WORK REQUIRED: Pick out each line in the items below that contains the word "what".

SOURCE MATERIAL:
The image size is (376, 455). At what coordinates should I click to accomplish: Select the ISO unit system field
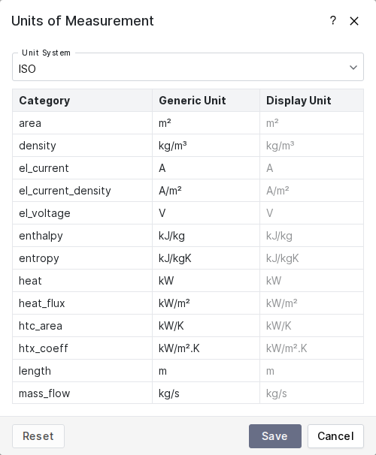[188, 67]
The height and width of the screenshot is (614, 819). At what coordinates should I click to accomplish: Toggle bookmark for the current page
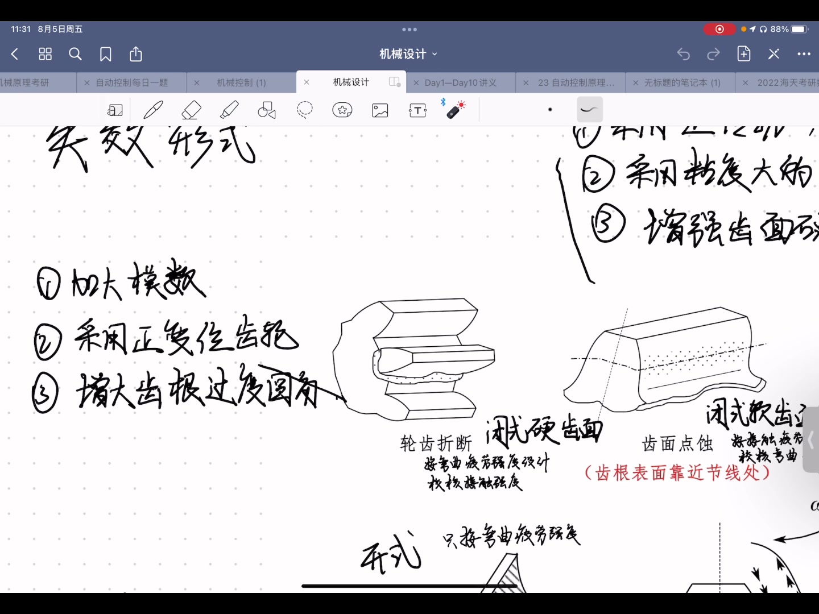coord(106,54)
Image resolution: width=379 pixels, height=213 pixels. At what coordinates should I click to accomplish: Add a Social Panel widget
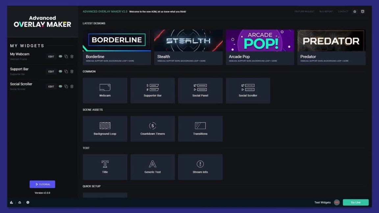tap(200, 90)
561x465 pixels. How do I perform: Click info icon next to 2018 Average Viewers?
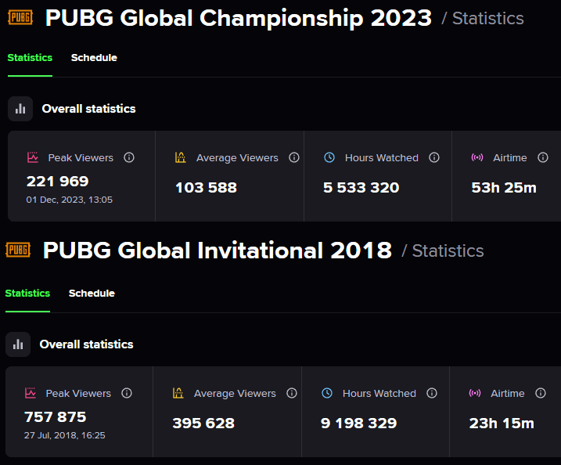coord(292,393)
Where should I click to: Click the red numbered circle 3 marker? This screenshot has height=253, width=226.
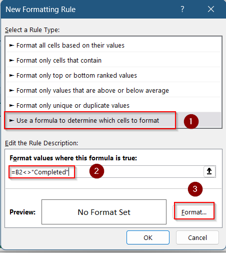[x=195, y=189]
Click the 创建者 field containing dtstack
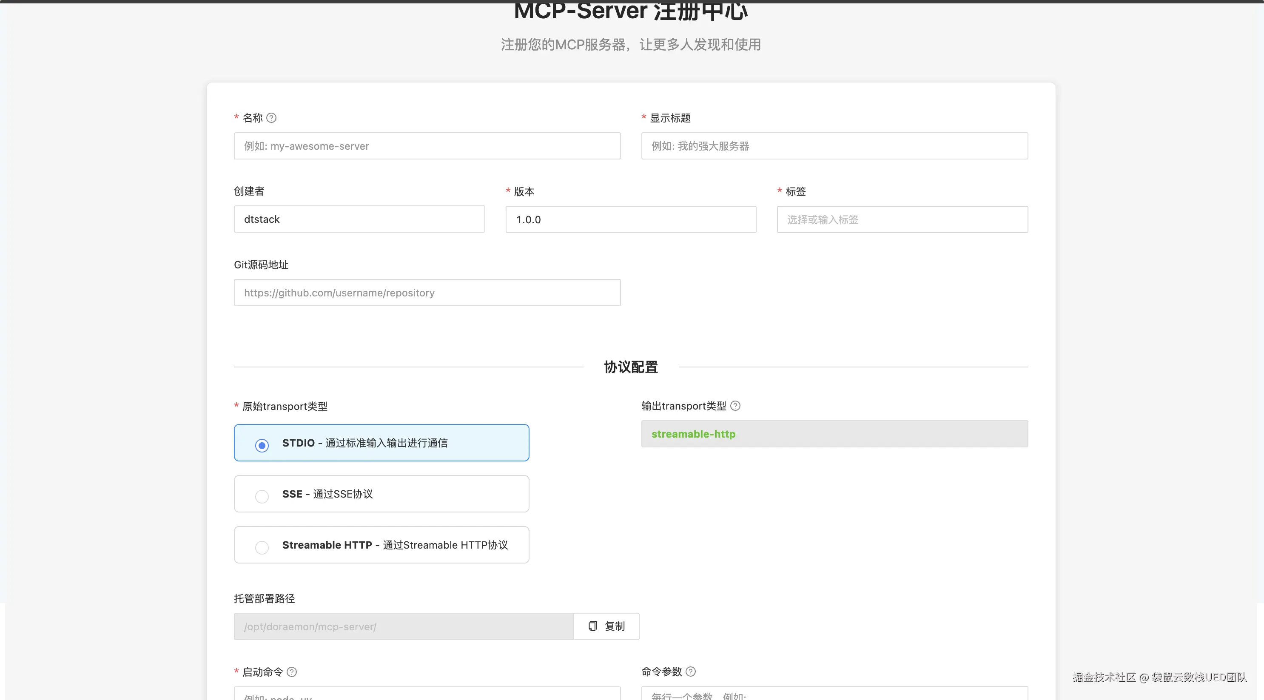 pos(359,219)
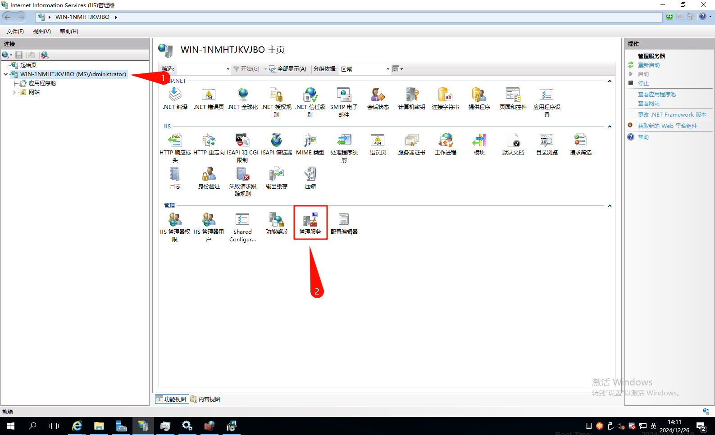Click the 查看应用程序池 link
The height and width of the screenshot is (435, 715).
(x=656, y=95)
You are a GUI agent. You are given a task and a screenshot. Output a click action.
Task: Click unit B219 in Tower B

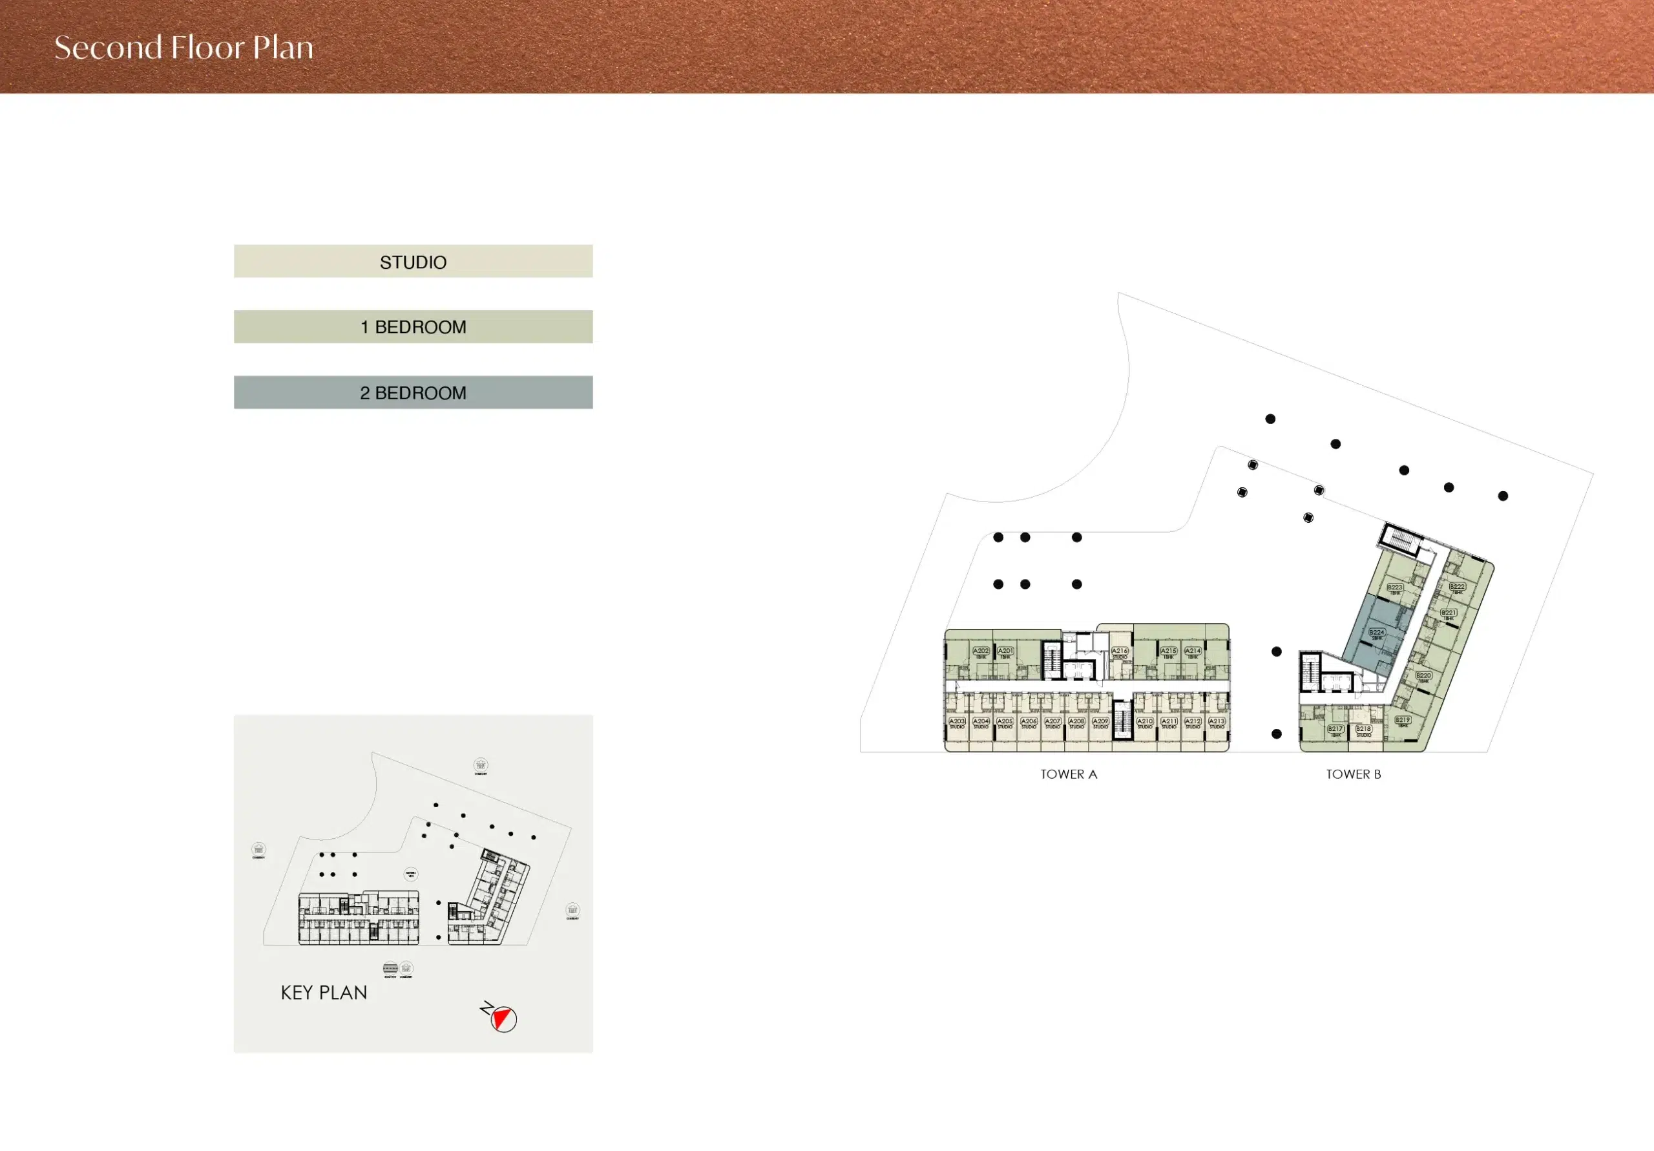1402,721
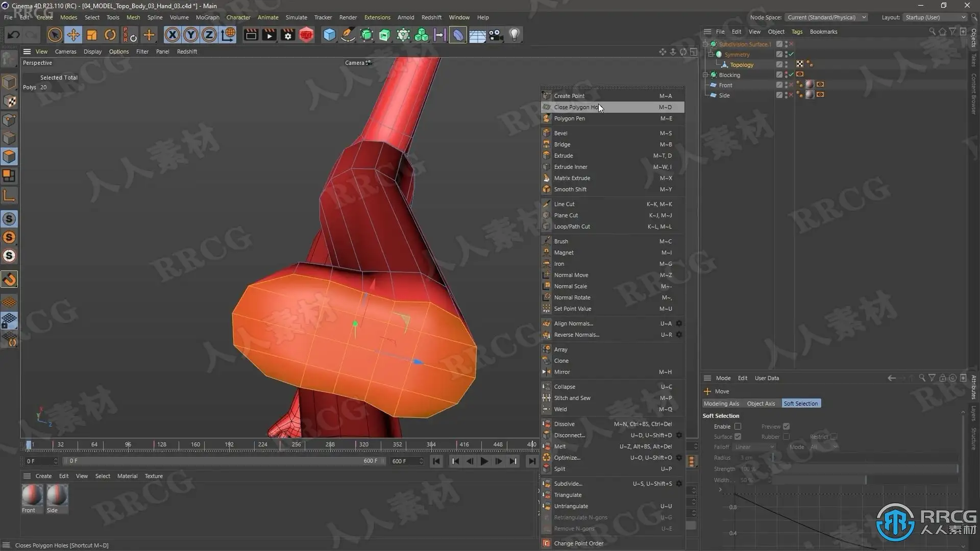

FINAL ANSWER:
The image size is (376, 455). At what coordinates should I click to accomplish: Select the ISO unit system field
The height and width of the screenshot is (614, 819). At what coordinates should I click to accomplish: Toggle bookmark for the current page
Image resolution: width=379 pixels, height=213 pixels. At what coordinates should I click to accomplish: Add a Social Panel widget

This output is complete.